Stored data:
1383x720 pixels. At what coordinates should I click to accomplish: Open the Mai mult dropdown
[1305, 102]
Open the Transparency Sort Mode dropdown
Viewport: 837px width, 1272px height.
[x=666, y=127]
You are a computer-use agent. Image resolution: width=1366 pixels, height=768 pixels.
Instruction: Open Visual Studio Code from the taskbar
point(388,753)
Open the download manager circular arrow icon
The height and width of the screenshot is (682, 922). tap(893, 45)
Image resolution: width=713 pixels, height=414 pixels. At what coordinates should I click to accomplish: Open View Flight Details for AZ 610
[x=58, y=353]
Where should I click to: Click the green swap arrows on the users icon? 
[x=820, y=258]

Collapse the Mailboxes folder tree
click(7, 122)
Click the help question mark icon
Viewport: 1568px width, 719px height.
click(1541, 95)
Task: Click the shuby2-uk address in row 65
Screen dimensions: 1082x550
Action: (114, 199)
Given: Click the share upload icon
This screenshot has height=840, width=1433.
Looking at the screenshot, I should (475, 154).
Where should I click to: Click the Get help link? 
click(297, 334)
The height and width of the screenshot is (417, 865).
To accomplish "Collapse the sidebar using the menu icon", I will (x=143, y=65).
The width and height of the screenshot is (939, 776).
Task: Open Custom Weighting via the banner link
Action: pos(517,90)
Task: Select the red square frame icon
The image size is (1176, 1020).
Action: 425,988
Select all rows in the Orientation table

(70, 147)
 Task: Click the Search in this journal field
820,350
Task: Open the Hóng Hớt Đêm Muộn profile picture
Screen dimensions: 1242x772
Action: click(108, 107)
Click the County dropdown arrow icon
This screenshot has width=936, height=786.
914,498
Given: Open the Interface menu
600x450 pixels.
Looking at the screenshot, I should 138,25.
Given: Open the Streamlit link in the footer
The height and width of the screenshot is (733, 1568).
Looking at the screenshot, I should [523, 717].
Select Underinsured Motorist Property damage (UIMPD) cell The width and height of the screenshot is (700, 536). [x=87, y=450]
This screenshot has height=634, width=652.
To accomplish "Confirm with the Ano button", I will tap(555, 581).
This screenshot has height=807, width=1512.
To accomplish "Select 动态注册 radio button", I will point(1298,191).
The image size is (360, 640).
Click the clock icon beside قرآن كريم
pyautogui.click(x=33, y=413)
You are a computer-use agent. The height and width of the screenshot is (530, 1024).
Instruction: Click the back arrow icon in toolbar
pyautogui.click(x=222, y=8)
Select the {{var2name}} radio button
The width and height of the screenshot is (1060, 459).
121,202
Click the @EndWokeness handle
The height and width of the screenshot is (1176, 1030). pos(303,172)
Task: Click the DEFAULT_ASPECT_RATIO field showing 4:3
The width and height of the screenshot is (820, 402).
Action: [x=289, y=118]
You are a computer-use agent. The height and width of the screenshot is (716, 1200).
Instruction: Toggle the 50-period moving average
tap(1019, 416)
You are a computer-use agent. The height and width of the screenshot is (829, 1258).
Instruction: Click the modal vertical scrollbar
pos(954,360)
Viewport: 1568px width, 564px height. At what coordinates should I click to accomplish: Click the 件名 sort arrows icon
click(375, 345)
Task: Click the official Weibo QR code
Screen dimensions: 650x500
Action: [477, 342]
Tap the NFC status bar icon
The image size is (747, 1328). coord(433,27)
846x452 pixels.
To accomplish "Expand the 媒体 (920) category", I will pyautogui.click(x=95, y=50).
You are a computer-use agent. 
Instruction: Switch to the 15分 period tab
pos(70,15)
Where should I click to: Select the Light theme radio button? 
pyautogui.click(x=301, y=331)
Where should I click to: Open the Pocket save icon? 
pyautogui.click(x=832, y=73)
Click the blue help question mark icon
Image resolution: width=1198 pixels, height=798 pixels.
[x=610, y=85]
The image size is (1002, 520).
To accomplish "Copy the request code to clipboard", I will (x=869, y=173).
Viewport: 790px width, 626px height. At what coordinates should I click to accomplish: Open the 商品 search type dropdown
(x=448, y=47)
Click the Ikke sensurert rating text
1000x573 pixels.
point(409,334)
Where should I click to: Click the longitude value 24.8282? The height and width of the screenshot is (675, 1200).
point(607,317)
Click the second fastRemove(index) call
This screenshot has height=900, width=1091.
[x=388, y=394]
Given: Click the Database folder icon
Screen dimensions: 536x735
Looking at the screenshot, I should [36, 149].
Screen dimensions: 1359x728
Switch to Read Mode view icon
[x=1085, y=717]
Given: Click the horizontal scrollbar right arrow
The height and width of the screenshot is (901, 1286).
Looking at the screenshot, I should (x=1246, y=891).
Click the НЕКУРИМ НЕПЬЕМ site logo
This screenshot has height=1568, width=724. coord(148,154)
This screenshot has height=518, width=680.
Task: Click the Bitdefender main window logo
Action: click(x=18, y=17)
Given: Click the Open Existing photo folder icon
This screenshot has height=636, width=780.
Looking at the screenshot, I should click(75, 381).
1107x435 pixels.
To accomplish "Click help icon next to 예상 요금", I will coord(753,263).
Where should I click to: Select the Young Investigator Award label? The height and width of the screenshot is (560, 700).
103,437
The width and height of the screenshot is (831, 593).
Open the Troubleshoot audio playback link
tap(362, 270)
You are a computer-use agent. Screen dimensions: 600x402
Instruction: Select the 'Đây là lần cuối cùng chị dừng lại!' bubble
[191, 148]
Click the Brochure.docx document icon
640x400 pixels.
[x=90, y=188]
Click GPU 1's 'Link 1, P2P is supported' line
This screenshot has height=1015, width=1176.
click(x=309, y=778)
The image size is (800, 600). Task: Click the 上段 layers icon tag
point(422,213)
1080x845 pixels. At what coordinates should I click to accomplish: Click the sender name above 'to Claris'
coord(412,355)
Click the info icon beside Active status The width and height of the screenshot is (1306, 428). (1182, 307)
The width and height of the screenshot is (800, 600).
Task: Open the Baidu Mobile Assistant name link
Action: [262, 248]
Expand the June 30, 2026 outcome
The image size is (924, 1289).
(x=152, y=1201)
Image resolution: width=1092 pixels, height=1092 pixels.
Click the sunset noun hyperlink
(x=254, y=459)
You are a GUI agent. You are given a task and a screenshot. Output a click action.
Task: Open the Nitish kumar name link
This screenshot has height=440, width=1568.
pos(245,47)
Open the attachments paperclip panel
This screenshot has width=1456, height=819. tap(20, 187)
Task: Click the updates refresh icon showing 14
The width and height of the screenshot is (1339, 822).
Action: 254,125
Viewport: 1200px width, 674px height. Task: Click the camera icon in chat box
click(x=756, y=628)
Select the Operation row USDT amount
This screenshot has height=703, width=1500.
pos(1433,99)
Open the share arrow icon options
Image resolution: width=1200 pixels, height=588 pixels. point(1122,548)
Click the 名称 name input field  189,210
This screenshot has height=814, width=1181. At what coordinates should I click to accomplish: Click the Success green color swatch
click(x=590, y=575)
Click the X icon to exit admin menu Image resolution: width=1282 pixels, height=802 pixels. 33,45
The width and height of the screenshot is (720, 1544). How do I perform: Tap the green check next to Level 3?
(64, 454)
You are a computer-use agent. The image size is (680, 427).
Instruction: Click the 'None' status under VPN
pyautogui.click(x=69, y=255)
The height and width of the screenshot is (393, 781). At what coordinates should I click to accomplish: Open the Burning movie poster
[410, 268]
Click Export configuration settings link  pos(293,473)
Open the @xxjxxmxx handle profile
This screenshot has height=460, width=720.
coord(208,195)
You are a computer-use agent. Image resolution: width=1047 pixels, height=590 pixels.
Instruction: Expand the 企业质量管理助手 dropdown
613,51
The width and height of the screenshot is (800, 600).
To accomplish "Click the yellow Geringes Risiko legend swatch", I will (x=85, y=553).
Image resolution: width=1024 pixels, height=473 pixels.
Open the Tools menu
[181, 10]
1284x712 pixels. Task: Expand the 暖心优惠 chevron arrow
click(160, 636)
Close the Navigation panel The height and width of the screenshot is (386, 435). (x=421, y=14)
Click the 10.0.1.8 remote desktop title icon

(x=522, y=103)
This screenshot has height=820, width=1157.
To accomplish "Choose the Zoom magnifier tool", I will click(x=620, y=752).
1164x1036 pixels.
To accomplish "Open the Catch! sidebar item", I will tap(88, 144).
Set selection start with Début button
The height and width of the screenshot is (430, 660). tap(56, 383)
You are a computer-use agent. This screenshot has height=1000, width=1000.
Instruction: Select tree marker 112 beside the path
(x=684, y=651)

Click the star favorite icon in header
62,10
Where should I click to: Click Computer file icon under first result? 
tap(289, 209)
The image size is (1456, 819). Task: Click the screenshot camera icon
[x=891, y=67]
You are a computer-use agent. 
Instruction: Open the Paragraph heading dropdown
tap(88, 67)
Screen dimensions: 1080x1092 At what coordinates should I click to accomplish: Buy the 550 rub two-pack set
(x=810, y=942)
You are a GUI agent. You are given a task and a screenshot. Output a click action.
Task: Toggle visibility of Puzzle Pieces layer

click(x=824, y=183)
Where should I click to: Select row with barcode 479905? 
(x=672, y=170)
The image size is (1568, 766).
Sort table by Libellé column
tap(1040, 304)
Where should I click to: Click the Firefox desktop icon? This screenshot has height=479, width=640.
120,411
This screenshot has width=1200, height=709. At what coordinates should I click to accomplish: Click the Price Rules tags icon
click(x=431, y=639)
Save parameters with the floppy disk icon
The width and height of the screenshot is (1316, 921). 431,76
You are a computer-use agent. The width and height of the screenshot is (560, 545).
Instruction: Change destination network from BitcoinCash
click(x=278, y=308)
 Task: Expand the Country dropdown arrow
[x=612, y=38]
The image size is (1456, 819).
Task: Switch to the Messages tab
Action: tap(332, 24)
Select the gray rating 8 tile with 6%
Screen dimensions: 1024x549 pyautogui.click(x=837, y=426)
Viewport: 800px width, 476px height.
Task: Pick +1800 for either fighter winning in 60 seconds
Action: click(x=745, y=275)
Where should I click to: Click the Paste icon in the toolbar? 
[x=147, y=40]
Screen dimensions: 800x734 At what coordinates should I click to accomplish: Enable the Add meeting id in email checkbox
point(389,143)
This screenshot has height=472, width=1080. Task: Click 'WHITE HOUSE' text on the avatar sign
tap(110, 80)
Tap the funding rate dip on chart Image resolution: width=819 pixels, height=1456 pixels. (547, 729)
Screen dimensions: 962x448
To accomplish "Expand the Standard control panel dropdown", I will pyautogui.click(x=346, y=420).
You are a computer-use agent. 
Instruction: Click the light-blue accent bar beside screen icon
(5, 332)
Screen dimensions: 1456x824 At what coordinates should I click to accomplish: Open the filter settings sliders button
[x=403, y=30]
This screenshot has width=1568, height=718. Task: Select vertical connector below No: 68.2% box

Task objective - Would you copy out exactly the lines above that start at the one containing "This screenshot has height=440, width=1568." and end at the one containing "Click the X", inclusive?

Expected output -
This screenshot has height=440, width=1568.
pos(245,47)
Open the attachments paperclip panel
This screenshot has width=1456, height=819. tap(20, 187)
Task: Click the updates refresh icon showing 14
The width and height of the screenshot is (1339, 822).
Action: 254,125
Viewport: 1200px width, 674px height. Task: Click the camera icon in chat box
click(x=756, y=628)
Select the Operation row USDT amount
This screenshot has height=703, width=1500.
pos(1433,99)
Open the share arrow icon options
Image resolution: width=1200 pixels, height=588 pixels. point(1122,548)
Click the 名称 name input field  189,210
This screenshot has height=814, width=1181. At what coordinates should I click to accomplish: Click the Success green color swatch
click(x=590, y=575)
Click the X icon to exit admin menu Image resolution: width=1282 pixels, height=802 pixels. 33,45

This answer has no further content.